- _Document section_:
-----

This model is applied to selected critical paths according to the chosen threshold. Without loss of generality, this analysis is carried out on a 45 nm technology, where the input capacitance of the gates is obtained from [33]. For different technology nodes, the function of  $g_u$  can be fitted similarly to [31] and the input capacitance is obtained from the corresponding technology libraries. Moreover, a first-order wirelength model for 3-D circuits is used [34]

$$l_{i_{3D}} = \frac{l_{i_{2D}}}{\sqrt{n}},$$
 (13)

where n is the number of tiers of the 3-D stack. This function is applied to intermediate and global wires, whereas the length of the local interconnect segments is assumed to not change in the 3-D stack [34]. The inherent inaccuracy of wirelength models do not permit a highly accurate estimate for the additional slack. Rather the precise increase in slack is determined by a complete design flow (see Section 5). In general, (13) offers a loose upper bound for describing the decrease in wirelength as the overhead of TSV area in wirelength is not captured, however this model offers useful estimates as demonstrated by the results in Section 6.

As observed by many interconnect prediction models, threedimensional integration reduces the wirelength of a circuit by decreasing the length of long intermediate and global interconnects [1]. If these long wires belong to the critical paths of the circuit, the additional timing slack from the *RC* reduction can be utilized to reduce the voltage. Guideline 1, *circuits*  where critical paths comprise only local interconnects are not expected to support voltage reduction in three dimensions. In addition, wirelength reduction in 3-D ICs depends on several factors, such as the size and number of the TSVs, and the number of tiers [6]. Therefore, at the early design stages of a 3-D circuit, the wirelength prediction models should be employed to determine whether wirelength decreases for the target 3-D technology. Guideline 2, when the critical paths of a 2-D circuit comprise long intermediate and global wires and wirelength reduction is predicted for the 3-D technology, voltage reduction is applicable to this circuit.

Applying (10) to the critical paths of a planar circuit and the projected wirelength reduction within these paths from (13), an estimate for the added timing slack in a 3-D circuit is determined. The projected decrease in the delay of several paths based on this model for the benchmark circuits in Section 6 is depicted in Fig. 2. The increased timing slack from the introduction of the third dimension depends upon both the number of the gates and the length of the wire segments of the path. Consequently, as shown in this figure paths with long global wires exhibit greater delay reduction as compared to paths with shorter intermediate wires due to the larger wirelength reduction from vertical integration. In addi-tion, less gate-dominated paths exhibit a larger speedup than paths with more gates for the same wire RC reduction. Guide-line 3, the higher the portion of the interconnect delay in a path, the greater the increase in the timing slack due to the vertical integration and thereby the larger the decrease in voltage.



Fig. 2. Delay reduction due to vertical integration for paths with different number of gates (N) and the same global and intermediate wire segments, where wirelength changes with *n* according to (13).

-----

(Part of a data file)
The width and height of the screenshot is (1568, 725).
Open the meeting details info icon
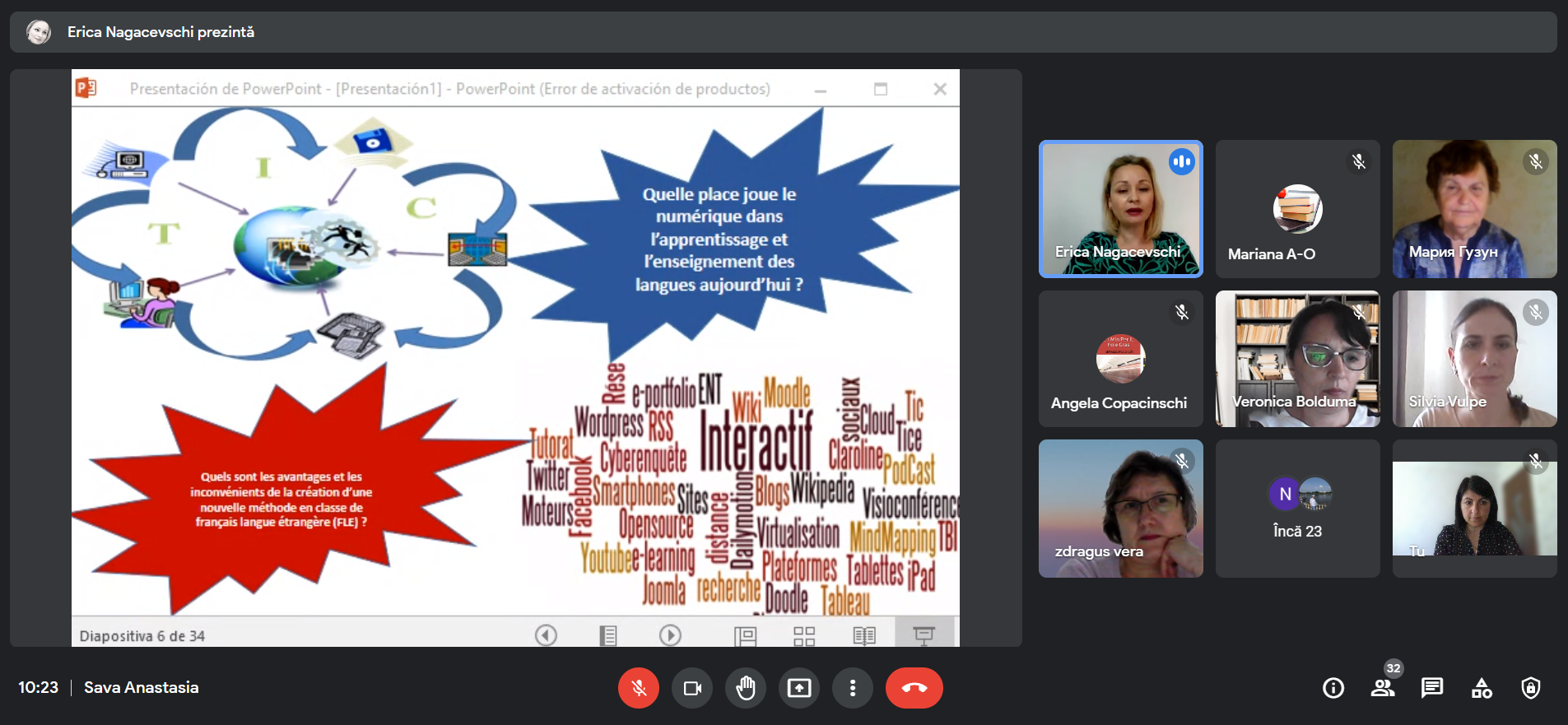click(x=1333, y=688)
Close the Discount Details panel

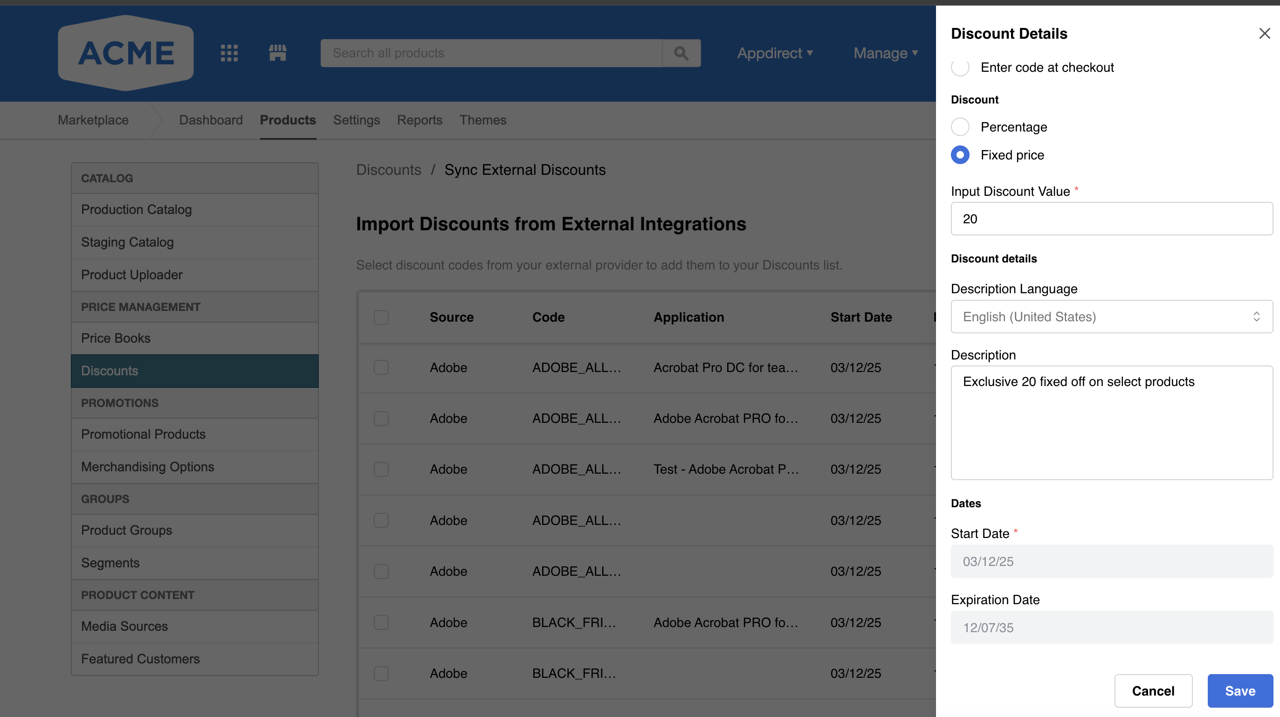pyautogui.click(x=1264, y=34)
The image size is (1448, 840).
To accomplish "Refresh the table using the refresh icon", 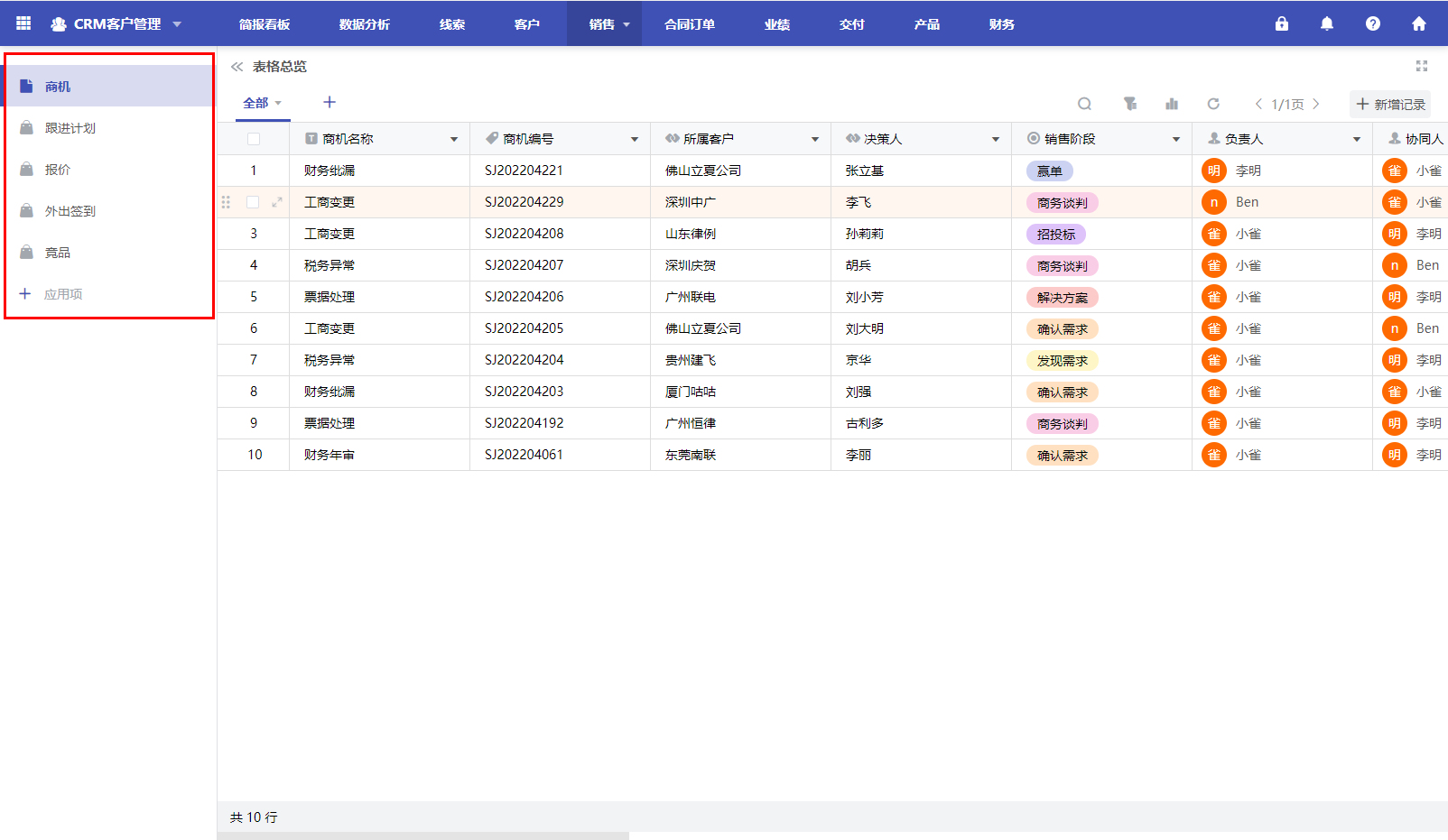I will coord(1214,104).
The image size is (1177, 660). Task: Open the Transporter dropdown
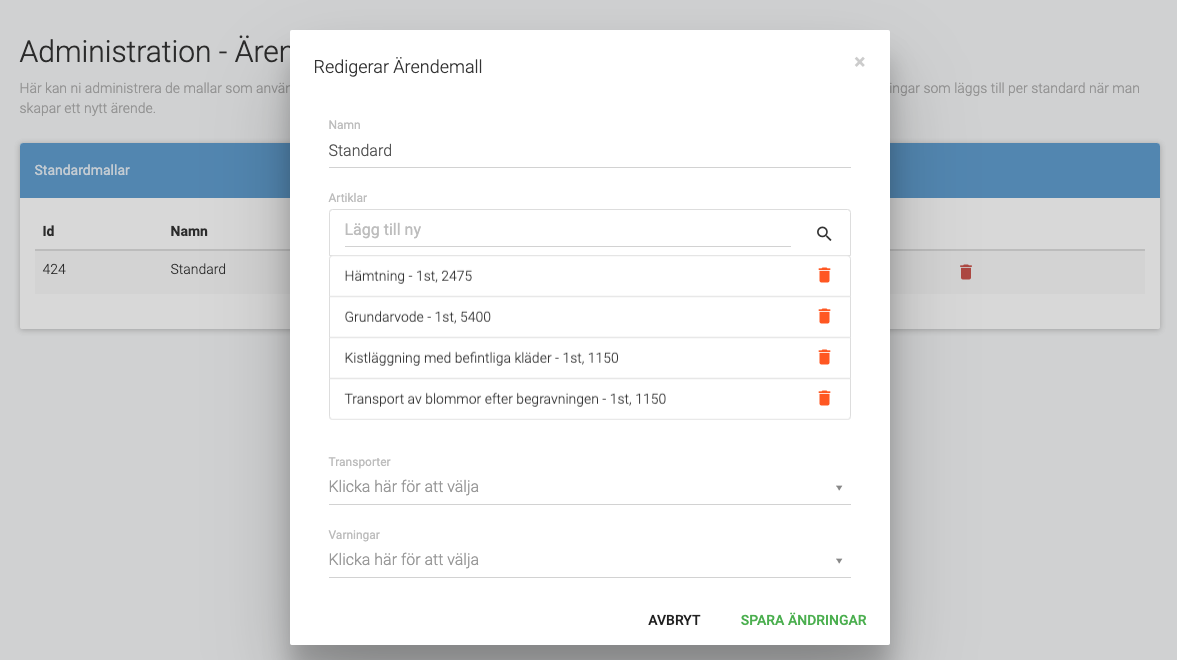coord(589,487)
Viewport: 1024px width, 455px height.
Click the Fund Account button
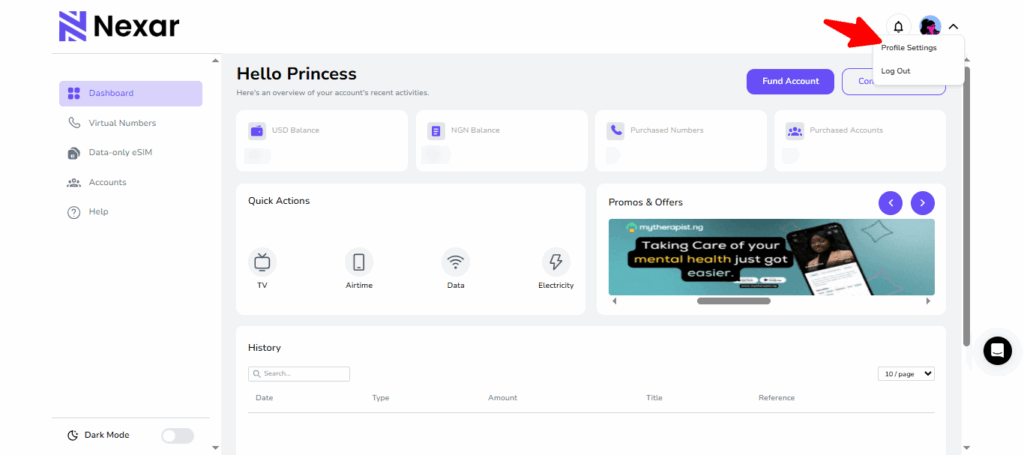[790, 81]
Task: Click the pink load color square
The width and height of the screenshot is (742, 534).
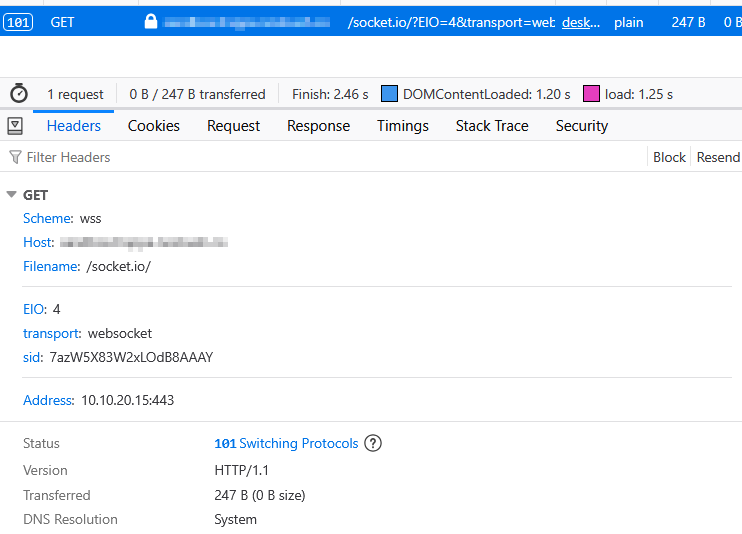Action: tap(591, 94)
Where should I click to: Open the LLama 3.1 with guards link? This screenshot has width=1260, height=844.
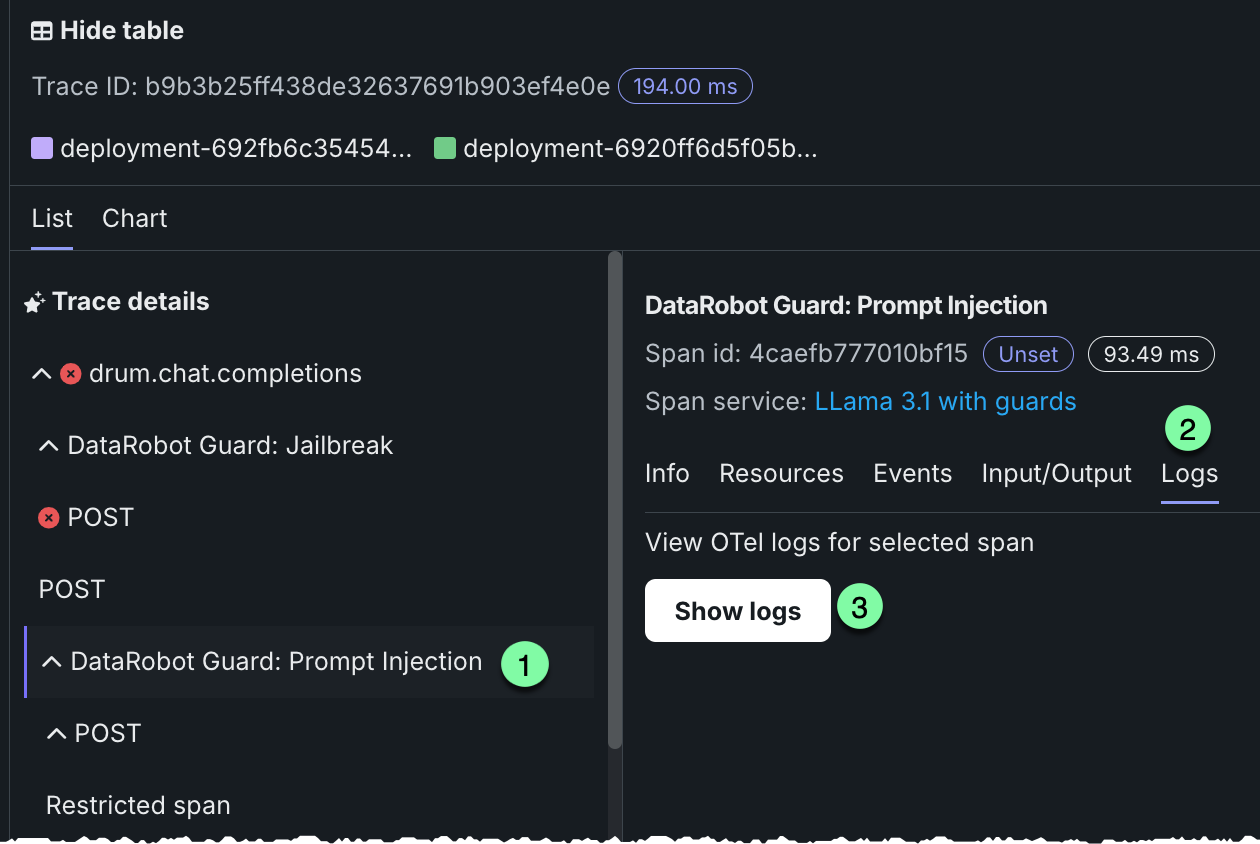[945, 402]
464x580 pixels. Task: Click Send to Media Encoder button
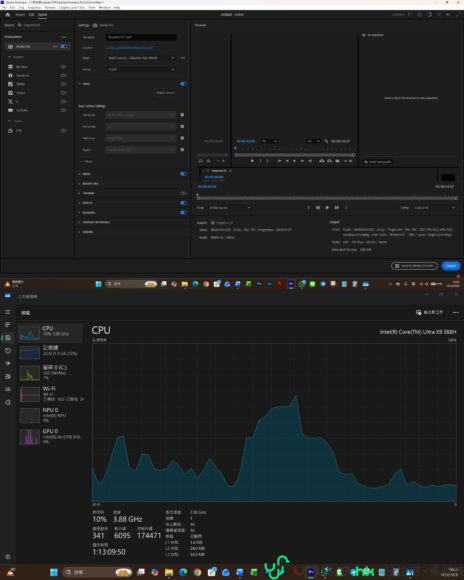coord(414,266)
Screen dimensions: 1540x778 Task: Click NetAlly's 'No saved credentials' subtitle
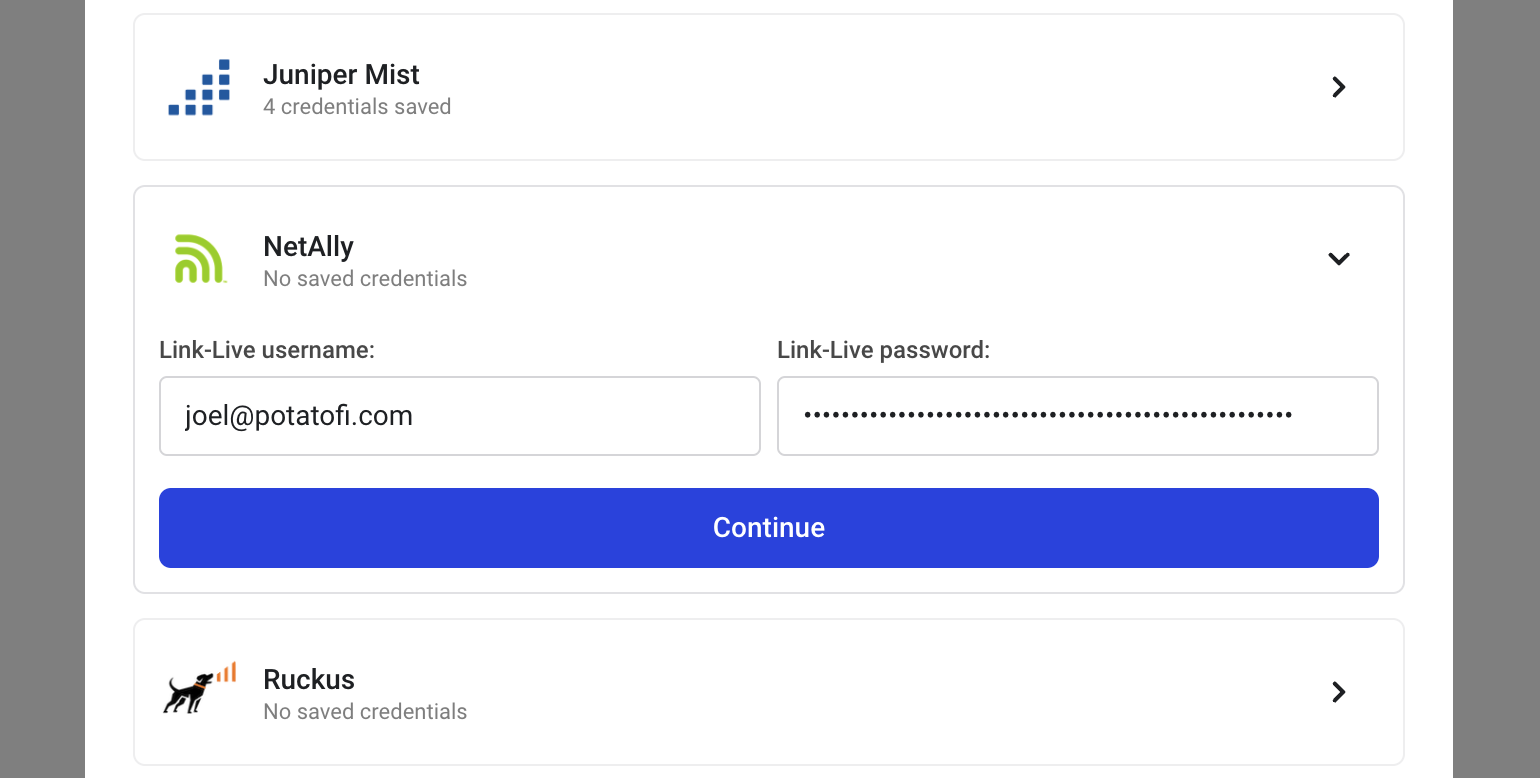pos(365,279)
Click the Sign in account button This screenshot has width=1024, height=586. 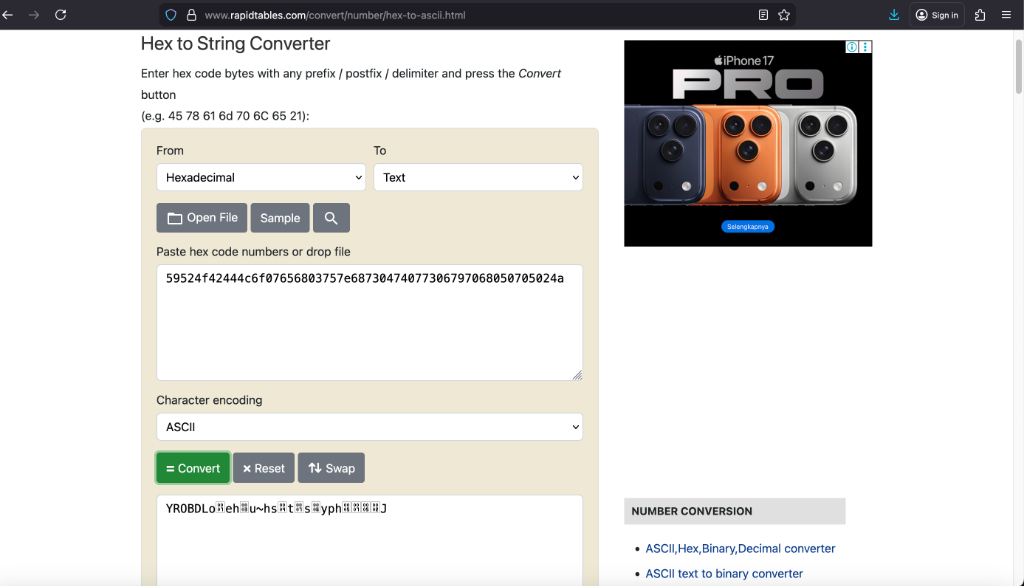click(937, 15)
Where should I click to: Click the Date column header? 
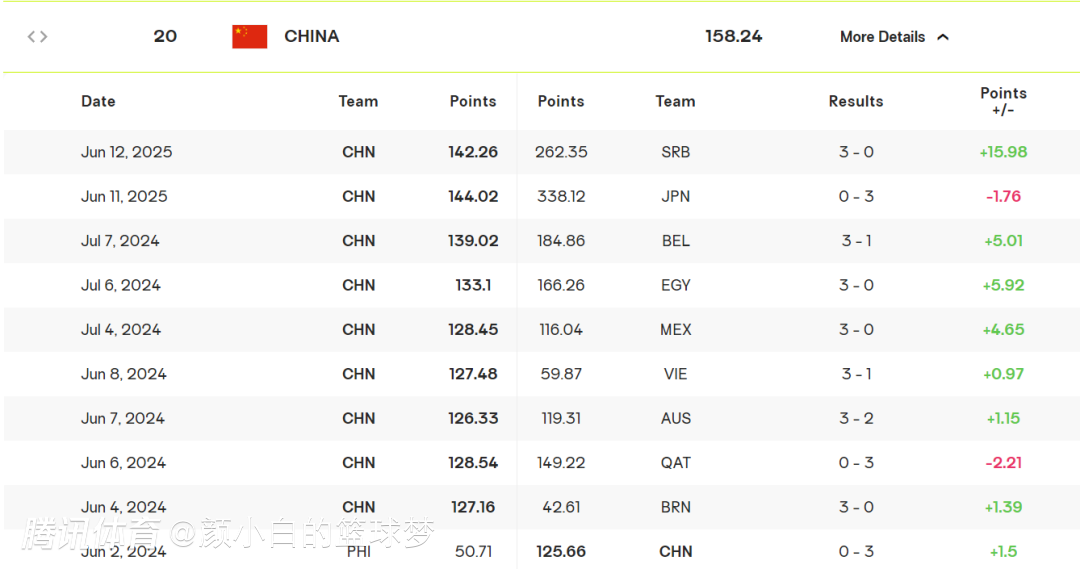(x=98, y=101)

-----

- _Exercise A_: Reproduce the passage on 3-D wirelength and voltage reduction from "where n is the" up to and including "in Section 6.".
- _Exercise B_: Write the next part of the passage on 3-D wirelength and voltage reduction, picking up right after its final sentence.

- _Written reply A_:
where n is the number of tiers of the 3-D stack. This function is applied to intermediate and global wires, whereas the length of the local interconnect segments is assumed to not change in the 3-D stack [34]. The inherent inaccuracy of wirelength models do not permit a highly accurate estimate for the additional slack. Rather the precise increase in slack is determined by a complete design flow (see Section 5). In general, (13) offers a loose upper bound for describing the decrease in wirelength as the overhead of TSV area in wirelength is not captured, however this model offers useful estimates as demonstrated by the results in Section 6.

- _Written reply B_:
A tradeoff, however, exists between the added timing slack in the 3-D ICs and the increase in the delay due to voltage reduction. Considering (10), the rate of change in delay depends linearly upon the interconnect length  $\left(\frac{\partial d_{path}}{\partial l} \propto l\right)$  and superlinearly to the operating voltage  $\left(\frac{\partial d_{path}}{\partial V_{dd}} \propto -\frac{1}{V_{dd}^{3/2}}\right)$ . This behavior indicates that the gates comprising the paths of the circuit primarily determine the capability to scale voltage as compared to wirelength reduction. Consequently, the effect of decreasing the voltage on the delay of the gates should also be considered to determine the sheer advantage of voltage scaling. This requirement has driven the development of a complete RTL flow described in Section 5 to holistically and accurately determine the timing slack in a 3-D circuit.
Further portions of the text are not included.